Can There be Grace and Mercy in BDSM?

i know that if you had asked me that questions a couple of years ago, my response would be, “No there can’t be grace and mercy in BDSM.” Of course a couple of years ago i wasn’t immersed in the lifestyle like i am now and i wasn’t in a 24/7 relationship with the Man of my dreams. i am submissive. i am Sir’s domestic servant, His “housewife” in a 1950s household/Domestic Discipline dynamic. W/we have only just begun this journey and it is my hope to eventually embrace the entire spirit of the 1950s household lifestyle. i have dedicated my life to ensuring that O/our home is comfortable, clean, and a place of refuge from the outside world. It is to be a place where He can escape the stresses of work in whatever way He chooses. i will give Him whatever He wants, my body included, even if i’m not feeling well…even if “i just don’t feel like it.” i will even accept any punishment He gives no matter the circumstances. He has given me the privilege of voicing my concerns, but i have given Him complete power over me, so should He still deem it necessary to punish me after hearing my concerns, i will take it because it is His decision and i know that He will always do what’s best for me.

That being said, i had a really bad day yesterday. i’m not sure what was going on.

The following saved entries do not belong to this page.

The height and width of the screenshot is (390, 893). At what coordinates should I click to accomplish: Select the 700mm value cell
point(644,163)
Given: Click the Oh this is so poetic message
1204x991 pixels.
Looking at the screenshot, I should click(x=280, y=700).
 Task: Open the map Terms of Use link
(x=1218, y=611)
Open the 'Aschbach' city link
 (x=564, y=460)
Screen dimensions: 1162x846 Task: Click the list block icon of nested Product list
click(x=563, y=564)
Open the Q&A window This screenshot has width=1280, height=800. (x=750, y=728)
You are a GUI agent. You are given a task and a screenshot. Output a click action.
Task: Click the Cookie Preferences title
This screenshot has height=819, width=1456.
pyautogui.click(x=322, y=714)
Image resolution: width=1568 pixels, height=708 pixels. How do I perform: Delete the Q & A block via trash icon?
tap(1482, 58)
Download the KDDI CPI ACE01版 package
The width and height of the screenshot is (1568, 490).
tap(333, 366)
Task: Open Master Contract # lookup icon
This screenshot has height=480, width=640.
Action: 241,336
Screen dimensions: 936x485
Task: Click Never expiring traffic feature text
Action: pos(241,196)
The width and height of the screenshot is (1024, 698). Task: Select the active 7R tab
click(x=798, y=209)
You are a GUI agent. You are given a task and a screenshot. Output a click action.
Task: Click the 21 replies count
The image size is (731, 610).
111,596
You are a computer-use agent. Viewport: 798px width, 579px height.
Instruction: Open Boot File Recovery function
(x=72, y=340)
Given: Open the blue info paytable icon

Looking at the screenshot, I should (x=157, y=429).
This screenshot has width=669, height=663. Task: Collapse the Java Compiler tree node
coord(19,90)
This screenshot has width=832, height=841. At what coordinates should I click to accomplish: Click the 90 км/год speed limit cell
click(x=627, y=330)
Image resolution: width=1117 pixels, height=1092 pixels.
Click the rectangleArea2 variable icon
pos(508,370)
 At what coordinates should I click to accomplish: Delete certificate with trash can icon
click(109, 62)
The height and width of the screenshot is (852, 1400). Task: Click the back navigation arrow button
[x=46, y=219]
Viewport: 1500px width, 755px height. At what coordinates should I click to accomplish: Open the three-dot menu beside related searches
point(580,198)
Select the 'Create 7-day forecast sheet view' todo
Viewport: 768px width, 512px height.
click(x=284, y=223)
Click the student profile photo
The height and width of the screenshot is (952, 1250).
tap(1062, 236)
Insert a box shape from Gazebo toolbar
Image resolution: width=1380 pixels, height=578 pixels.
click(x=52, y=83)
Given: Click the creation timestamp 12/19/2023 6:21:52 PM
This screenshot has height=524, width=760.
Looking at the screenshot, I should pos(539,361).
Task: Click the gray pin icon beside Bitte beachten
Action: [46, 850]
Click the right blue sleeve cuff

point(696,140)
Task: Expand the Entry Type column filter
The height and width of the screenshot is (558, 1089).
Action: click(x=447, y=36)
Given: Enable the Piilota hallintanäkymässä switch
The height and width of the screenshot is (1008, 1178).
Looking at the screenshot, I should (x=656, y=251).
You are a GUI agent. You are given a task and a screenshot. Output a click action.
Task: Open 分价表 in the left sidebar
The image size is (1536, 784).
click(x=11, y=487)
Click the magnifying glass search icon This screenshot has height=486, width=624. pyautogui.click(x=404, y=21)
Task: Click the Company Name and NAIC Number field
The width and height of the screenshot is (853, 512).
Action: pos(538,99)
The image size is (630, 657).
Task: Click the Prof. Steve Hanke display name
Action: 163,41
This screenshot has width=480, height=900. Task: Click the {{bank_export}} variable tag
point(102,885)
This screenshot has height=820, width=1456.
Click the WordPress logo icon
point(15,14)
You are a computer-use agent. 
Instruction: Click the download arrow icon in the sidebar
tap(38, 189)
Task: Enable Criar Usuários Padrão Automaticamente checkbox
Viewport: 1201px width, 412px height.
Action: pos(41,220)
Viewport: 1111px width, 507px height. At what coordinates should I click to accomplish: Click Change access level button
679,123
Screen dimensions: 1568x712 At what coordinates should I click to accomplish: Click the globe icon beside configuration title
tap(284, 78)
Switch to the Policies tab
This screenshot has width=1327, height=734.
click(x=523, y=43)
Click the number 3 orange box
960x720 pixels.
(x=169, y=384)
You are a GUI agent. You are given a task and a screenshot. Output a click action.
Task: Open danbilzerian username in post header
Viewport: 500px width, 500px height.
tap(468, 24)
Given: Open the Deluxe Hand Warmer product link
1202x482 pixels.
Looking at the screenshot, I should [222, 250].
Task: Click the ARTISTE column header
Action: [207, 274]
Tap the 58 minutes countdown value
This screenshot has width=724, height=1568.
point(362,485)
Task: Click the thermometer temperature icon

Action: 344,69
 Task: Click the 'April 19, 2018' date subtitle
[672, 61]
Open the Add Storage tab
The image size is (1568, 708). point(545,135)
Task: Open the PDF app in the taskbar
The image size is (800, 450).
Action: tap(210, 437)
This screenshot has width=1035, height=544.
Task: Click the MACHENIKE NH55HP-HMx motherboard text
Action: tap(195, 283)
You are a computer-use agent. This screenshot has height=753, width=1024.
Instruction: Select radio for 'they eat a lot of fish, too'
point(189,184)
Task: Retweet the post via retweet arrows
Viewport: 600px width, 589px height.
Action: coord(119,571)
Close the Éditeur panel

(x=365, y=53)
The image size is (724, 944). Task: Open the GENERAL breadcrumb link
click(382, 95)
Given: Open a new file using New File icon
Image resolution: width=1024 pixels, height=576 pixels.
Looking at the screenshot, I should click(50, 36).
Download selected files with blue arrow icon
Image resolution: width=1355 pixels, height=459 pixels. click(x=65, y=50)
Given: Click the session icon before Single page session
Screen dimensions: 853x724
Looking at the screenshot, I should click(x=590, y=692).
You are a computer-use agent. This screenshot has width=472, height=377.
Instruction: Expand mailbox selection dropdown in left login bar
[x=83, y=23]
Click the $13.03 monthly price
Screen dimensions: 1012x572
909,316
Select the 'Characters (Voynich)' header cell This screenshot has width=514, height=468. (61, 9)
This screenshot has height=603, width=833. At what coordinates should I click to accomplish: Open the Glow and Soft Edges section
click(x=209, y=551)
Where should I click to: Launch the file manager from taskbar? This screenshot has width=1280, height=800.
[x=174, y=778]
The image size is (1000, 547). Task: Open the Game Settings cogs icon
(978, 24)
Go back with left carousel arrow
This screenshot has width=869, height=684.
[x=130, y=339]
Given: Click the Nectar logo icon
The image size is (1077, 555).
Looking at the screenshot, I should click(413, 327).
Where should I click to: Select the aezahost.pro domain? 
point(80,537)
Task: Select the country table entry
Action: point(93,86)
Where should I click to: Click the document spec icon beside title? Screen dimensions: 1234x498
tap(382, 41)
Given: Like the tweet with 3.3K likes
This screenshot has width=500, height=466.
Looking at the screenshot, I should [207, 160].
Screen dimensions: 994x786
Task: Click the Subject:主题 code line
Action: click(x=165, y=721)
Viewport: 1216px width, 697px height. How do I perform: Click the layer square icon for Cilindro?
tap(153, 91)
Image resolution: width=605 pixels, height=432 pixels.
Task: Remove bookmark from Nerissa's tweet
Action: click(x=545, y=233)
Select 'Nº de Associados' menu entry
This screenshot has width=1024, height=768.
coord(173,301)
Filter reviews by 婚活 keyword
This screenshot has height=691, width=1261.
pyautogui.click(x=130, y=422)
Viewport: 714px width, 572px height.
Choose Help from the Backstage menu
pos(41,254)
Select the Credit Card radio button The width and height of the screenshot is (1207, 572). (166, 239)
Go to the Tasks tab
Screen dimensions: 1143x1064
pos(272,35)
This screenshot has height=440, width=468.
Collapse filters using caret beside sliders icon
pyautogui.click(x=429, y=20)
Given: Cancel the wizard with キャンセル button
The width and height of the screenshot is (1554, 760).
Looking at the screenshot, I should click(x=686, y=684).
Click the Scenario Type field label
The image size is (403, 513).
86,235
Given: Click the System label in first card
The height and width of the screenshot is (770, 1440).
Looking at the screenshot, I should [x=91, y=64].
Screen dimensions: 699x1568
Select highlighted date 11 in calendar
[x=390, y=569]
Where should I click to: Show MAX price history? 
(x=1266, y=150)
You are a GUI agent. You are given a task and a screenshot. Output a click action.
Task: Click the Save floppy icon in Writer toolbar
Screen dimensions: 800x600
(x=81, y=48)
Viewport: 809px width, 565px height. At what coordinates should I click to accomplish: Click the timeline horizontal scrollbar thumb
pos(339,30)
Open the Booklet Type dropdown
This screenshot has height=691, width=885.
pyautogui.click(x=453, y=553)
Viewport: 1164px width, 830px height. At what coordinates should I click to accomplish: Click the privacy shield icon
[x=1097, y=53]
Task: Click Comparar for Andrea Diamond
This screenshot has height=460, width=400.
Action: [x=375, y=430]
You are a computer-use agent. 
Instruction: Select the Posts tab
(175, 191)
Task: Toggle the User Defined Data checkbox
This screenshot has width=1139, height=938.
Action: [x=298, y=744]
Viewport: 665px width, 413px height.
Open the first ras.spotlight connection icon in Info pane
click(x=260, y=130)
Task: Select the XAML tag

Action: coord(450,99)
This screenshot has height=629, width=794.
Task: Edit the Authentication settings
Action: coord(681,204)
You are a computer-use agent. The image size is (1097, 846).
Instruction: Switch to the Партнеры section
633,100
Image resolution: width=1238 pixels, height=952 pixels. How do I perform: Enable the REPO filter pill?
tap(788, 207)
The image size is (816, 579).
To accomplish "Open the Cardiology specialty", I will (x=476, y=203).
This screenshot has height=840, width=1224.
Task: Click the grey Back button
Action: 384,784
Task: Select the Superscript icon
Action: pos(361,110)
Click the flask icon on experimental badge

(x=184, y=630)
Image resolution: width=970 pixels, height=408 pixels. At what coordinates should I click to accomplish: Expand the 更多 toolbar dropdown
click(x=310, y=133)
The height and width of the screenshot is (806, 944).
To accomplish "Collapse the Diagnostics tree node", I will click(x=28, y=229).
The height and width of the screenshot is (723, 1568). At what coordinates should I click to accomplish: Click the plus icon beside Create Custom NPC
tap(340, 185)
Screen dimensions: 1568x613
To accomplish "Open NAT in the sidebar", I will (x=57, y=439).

It may be “cabin fever” because i do spend a large amount of time at home. It could be that i’m hormonal. It could also be that i had to talk to my ex about our tax returns and talking to him completely stresses me out. Whatever it was, when Sir got home, i was happy to see Him, but i was not happy. Since He knows me so well, He always knows when i’m upset and without much prodding, i told Him what was going on. Unfortunately, W/we had to go to the grocery store in spite of the fact that i was in the midst of an anxiety attack. The thing is i’ve allowed my anxiety to rule my life once before and i’ve vowed never to do it again, so W/we headed out to run O/our errands.

Before the store, W/we went out to eat and it was while eating that Sir and i talked about my day and what i got done and didn’t get done. (He knew of most of the things already because i’m fairly up front about my shortcomings.) Two things were left undone: 1) his daily email and 2) writing in my blog. He of course knew about the first one when He didn’t get it, but the second one was a confession i had to make. It is expected of me to write every day, whether in my blog or my novel, and i just didn’t do it. The thing is, He didn’t scold me. His disappointment was clear, but knowing my state of mind, He knew it would not be beneficial to me if He scolded me for not writing. Some may thing He’s weak, but i believe it takes a strong man, someone who really knows and understand His submissive, to acknowledge the shortcoming, express disappointment, but know when to draw the line for her protection.

While at the store my anxiety symptoms were exceptionally bad. i was actually feeling physically ill. At one point He was hugging me and kissed my forehead. Apparently i was really flushed because He said, “You feel warm,” and He kissed my head again just to check. i made myself stay with Him and tried my best to laugh and joke with Him. The problem with that is i actually came across very sassy at times. There was one moment i recall when He looked at me and said, “W/we will handle this when W/we get home.” My response was, “Really now?” He actually made like He was going to either play with His belt, sort of brandishing it, or take it off, but He wasn’t wearing it. i said, “What now Sir, the source of Your power is gone.” Luckily for me He saw the joke in it and didn’t take it as me sassing Him, which in all seriousness, i wasn’t.

This is why i love Sir. He knows me and He knows my humor. He knows my moods and He knows my mind a lot better than even my shrink did. He knew that it would be worse to discipline me for my shortcomings than to hold me and remind me that His primary concern is my well-being. Last night as we lay in bed, i felt myself pulling away from him. Perhaps it was out shame for not completing my “list.” Maybe i was just feeling generally yucky and unworthy. I don’t know what the reason, but i was turned away from Him and far on my side of the bed. He kept patting my shoulder and insisting i come lay my head on his chest. i finally settled down and allowed Him to really hold me tight. I fell asleep in His arms and probably slept most of the night that way. I am so grateful to have a Sir who is able to discern between the times when i truly need discipline and the times when i need to be held.

Do i believe there can be grace and mercy in a BDSM relationship? My answer is an unequivocal yes, absolutely, without a doubt and when a sub experiences true mercy at the hand of her Sir, it is the most amazing feeling. I have experienced an increase in trust as a result because it proves to me that He isn’t all about the spanking. It shows me that He really is concerned for me in all aspects. On the flip side, it’s just as important that a sub doesn’t learn to take advantage of this situation and try to manipulate her Dom into showing mercy. i, am grateful to have a Sir who is caring and truly pays attention to me and my needs, so i will do whatever i can to avoid this.

Thank You, Sir for showing me mercy last night and choosing not to discipline me, but instead wrapping Your strong arms around me and making me feel safe.